More recently, he has used astrology to help him interpret news of three hurricanesHarvey WeinsteinNorth Korea, the mass shooting in Las Vegas and the terrorist attack in Lower Manhattan. Mr. Coppolino studied the time and place of the New York truck attack (an “event chart”) to examine questions about the driver, Sayfullo Saipov, and how the tragedy happened. The chart, “like an objective map to the situation,” pointed to “sexual agony, loneliness and a sense of being homesick,” as part of Mr. Saipov’s motivation, Mr. Coppolino wrote in Planet Waves. And when looking at the time and place of Mr. Saipov’s birth (a “natal chart”), Mr. Coppolino saw “a person under extreme inner pressure, but also with the ability to be innovative.”

“I really try to avoid rationalization,” Mr. Coppolino said. “We’re not here to blame the planets, but rather, to take some guidance and use this technique for an expanded perspective.”

He added: “Most people are shellshocked right now. They’re in pain. The world is devastating. People are exhausted. And a purpose of the horoscope at that point becomes a spiritual touchstone.” (Mr. Coppolino views his audience as the everyday New Yorker, “human beings on the D train” or “people on their way to work.”)

But not everyone sees horoscopes as providing comfort or legitimate answers to life’s questions. John Marchesella, president of the New York City chapter of the National Council for Geocosmic Research, a nonprofit group that promotes astrological education for professional astrologers, dismissed horoscope writing as amateur, comparing it to “junk food,” or “a crumb” of astrology.

“To call it even a slice is giving it too much credence,” he said. “The sun sign column is only a sliver of what astrology can provide to people.”

But Rebecca Gordon, the astrology columnist for Harper’s Bazaar and founder of My Path Astrology School in New York 12 years ago, disagrees. She described horoscope columns as a way to promote astrology.

“That’s how most people find out that astrology exists,” she said, which is why “it’s so important that we give quality literature, quality interpretation, quality astronomy and astrology.”

Ms. Gordon explained how astrology writing is moving away from “your grandmother’s monthly horoscope” to something more modern that can serve a savvier readership.

Saturn’s move from a fire sign to an earth sign next month, for example, will usher in a sobering period, according to Ms.
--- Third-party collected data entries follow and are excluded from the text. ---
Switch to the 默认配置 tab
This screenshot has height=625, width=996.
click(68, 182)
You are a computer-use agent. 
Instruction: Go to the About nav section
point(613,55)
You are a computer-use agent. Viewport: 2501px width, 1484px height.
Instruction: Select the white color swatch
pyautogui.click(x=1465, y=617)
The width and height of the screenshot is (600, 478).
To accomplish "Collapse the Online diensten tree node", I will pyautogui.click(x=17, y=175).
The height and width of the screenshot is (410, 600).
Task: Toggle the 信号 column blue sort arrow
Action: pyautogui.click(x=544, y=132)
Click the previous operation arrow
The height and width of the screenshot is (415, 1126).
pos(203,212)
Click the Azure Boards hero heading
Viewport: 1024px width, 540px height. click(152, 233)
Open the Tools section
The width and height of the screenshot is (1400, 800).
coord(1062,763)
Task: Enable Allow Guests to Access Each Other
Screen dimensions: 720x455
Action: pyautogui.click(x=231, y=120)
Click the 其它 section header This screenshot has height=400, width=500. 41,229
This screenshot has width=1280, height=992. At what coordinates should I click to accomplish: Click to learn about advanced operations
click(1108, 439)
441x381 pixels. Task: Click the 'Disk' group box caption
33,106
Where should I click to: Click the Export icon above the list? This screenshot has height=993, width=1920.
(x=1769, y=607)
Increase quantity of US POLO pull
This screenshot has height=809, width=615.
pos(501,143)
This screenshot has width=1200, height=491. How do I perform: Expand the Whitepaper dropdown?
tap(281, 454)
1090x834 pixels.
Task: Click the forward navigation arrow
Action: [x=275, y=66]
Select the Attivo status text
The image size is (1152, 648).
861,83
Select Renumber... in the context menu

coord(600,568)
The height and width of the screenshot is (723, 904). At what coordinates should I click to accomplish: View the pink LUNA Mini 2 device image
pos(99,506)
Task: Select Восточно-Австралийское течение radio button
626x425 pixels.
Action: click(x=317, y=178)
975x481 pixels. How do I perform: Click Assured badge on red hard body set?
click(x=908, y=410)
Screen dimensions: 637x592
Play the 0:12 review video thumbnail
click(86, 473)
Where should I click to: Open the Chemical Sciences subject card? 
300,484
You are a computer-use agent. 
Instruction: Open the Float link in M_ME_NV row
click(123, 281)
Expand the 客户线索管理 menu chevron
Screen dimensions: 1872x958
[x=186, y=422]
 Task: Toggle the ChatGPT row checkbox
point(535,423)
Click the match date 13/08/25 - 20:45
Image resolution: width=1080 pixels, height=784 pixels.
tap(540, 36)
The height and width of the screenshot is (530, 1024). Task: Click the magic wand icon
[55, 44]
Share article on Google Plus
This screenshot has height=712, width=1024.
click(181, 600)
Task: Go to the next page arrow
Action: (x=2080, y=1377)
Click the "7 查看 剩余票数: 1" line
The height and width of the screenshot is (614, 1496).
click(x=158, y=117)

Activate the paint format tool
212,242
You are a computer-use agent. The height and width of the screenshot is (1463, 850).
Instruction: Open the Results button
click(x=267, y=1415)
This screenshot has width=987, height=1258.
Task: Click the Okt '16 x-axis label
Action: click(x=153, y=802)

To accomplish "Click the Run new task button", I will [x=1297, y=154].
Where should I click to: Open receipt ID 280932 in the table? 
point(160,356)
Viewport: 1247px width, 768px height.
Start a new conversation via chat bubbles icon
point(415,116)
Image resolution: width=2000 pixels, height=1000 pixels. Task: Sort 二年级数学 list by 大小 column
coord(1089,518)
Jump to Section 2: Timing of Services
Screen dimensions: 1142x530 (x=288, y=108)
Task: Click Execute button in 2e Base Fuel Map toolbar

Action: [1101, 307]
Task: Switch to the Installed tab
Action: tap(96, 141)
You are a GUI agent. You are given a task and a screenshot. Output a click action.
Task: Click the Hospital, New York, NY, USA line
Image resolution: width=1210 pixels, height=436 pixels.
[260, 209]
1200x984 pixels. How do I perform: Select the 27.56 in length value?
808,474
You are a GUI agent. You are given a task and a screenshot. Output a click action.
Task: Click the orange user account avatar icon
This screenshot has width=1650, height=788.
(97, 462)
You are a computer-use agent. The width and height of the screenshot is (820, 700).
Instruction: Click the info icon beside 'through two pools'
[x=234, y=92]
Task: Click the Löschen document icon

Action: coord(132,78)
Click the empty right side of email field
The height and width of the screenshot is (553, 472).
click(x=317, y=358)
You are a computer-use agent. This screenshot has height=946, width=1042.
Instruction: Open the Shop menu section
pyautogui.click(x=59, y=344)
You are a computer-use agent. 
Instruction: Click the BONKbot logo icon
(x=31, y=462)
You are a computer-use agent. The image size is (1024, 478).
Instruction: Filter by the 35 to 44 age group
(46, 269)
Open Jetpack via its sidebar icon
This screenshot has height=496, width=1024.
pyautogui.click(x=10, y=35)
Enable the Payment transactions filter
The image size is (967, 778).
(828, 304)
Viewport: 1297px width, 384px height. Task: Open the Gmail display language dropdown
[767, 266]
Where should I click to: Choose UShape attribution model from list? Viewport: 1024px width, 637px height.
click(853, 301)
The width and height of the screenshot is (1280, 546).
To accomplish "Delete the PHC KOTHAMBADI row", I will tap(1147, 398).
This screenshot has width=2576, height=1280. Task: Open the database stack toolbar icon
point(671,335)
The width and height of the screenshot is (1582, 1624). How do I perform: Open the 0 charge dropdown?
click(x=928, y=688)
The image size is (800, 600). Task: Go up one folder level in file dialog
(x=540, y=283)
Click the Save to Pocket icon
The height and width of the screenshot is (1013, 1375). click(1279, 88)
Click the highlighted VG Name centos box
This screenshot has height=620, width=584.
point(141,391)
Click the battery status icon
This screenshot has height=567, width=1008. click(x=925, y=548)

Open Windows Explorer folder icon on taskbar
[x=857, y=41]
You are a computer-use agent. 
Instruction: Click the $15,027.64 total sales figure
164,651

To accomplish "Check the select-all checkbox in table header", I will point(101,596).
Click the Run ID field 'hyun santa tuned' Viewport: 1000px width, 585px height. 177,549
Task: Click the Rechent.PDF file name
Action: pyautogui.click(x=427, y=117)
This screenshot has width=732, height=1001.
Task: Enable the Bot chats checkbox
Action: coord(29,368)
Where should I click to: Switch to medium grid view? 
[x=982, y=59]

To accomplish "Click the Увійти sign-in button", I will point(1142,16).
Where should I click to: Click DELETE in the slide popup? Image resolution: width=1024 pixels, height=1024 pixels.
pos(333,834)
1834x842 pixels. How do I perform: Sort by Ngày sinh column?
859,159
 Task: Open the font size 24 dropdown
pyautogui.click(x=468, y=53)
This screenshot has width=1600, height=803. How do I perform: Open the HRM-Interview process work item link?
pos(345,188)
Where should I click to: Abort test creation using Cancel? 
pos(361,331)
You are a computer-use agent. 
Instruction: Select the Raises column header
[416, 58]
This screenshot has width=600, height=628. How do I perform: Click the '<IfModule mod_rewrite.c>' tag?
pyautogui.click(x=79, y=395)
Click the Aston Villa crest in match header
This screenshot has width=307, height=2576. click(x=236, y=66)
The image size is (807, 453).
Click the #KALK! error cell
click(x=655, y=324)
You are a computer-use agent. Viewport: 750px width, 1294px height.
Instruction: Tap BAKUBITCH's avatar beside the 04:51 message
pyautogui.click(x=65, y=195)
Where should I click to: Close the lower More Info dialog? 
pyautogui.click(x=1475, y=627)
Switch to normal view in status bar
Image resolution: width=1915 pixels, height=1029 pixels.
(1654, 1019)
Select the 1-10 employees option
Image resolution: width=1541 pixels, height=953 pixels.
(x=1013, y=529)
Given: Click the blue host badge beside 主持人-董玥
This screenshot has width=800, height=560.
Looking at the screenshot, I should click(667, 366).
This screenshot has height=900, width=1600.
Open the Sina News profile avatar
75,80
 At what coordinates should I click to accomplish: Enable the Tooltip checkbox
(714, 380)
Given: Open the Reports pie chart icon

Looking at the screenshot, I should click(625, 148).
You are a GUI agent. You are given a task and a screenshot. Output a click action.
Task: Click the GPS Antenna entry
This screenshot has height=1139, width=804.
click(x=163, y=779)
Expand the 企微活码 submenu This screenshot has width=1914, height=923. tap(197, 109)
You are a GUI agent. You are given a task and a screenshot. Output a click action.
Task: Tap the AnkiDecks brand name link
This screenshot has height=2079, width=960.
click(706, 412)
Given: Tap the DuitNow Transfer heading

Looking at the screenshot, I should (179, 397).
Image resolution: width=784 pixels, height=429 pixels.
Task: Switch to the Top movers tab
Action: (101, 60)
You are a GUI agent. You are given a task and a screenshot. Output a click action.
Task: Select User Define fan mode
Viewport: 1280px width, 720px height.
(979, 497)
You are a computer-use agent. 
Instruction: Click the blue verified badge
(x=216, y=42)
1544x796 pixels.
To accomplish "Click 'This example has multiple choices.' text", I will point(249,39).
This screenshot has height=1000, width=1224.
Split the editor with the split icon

Gordon. Mr. Marchesella said the shift would represent “significant changes in governmental administration.” Mr. Coppolino said “we are entering the biggest point in reckoning in American history since the Civil War.”

“Between different astrologers, describing a chart is like poets describing a tree,” Mr. Coppolino said. “You’re going to get 20 different poems.”

“But the conversion from that to that,” he added, waving a finger from his astrology table to a draft of his next horoscope column, “that’s where the mystery is. That’s where the art is.”